Non posso […] né debbo passare sotto silenzio, come, né sul campo, né presso gli ospedali temporanei non ammettevansi le prestazioni direttamente ai feriti o malati, per parte delle Signore […] Rammentando i grandi encomii profusi […] dalle nostre eroine […] parrebbe […] ingiusto il proposito […] non è dubbio, che

tratte pure che siano collo spirito dell’eminente sacrificio di sé alle opere pietose […] non ne ammettano esse medesime le troppo sentimentali conseguenze […] [Associazione Italiana di Soccorso ai Militari feriti e malati in tempo di guerra, 1866: 22].

In questo modo, dunque, l’operato delle donne si limitava a mansioni di mera esecuzione e al procacciamento di risorse e materiali necessari, al cospetto della tipica operatività che si sarebbe realizzata sul campo7.

[…] l’opera preziosa della donna deve essere riservata alla direzione dei guardaroba, delle cucine, del servizio infermieristico, della distribuzione dei medicinali, sempre sotto l’alta direzione dei capi dei Servizi sanitari, in modo da evitare che questo lavoro diventi pernicioso […] l’assistenza ai letti dei feriti, alle medicazioni, ai servizi personali ed alle cure infermieristiche da dare ai feriti […] [hanno] degli effetti collaterali negativi […] [Cipolla, 2013: 27].

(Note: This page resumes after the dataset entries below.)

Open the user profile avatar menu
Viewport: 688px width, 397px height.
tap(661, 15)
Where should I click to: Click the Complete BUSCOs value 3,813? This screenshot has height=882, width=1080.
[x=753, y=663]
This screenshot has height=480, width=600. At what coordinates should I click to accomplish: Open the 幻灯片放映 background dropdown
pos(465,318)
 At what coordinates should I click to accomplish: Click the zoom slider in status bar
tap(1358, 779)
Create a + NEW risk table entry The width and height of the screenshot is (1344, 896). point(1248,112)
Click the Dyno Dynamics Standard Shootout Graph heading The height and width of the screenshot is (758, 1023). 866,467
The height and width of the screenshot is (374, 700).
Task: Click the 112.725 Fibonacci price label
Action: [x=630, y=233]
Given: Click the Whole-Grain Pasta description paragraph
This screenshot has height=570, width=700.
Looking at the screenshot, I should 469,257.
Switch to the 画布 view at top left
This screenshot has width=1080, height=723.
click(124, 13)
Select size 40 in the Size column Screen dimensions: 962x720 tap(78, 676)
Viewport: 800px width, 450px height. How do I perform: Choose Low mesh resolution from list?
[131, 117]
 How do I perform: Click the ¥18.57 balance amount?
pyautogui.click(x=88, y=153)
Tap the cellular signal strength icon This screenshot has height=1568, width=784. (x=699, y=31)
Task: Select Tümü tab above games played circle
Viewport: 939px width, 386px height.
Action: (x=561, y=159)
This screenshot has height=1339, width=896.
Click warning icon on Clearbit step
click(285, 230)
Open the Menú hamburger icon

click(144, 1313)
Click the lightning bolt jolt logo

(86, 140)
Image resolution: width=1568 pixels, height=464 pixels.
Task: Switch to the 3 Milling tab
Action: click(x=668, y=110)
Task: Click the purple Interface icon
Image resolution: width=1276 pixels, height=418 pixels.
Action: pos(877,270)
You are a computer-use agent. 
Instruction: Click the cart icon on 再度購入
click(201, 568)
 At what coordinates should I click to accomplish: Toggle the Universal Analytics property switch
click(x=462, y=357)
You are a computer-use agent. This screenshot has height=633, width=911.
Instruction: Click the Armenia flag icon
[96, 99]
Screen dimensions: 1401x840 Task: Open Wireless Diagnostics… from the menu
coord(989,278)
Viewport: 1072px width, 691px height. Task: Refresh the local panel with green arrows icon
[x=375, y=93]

Si teme che l’affabilità e la gentilezza delle donne possano inficiare negativamente sulla buona salute dei degenti e sulla loro ripresa nel prendere parte alle battaglie. Quest’aspetto è stato ulteriormente confermato dallo studioso Ardissone [2013], il quale, notando una predominanza femminile nelle prime tre sezioni, dimostra l’elevata corrispondenza tra ruolo della donna e contesto sociale e culturale dell’Italia dell’epoca. La studiosa Belzer [2010], ad esempio, nella considerazione dell’assetto socioculturale italiano antecedente il primo conflitto mondiale, adotta l’espressione “donna brava”. Ella sostiene che nella società italiana

prewar si strutturasse un ideale di femminilità proiettato all’obbedienza della moglie e alle

sue restrizioni nei riguardi della vita domestica e delle conseguenti responsabilità: «[…] the idealized Italian woman from this era occupied “a space outside history”. Her life was sequestered, and her exposure to the public was limited […]» [Belzer, 2010: 3].

Pertanto, la possibilità che le donne fossero meramente relegate “dietro le quinte” e svolgessero mansioni protese all’esclusivo procacciamento delle risorse e dei beni necessari, combaciavano perfettamente con gli assunti e i precetti socioculturali dominanti all’epoca.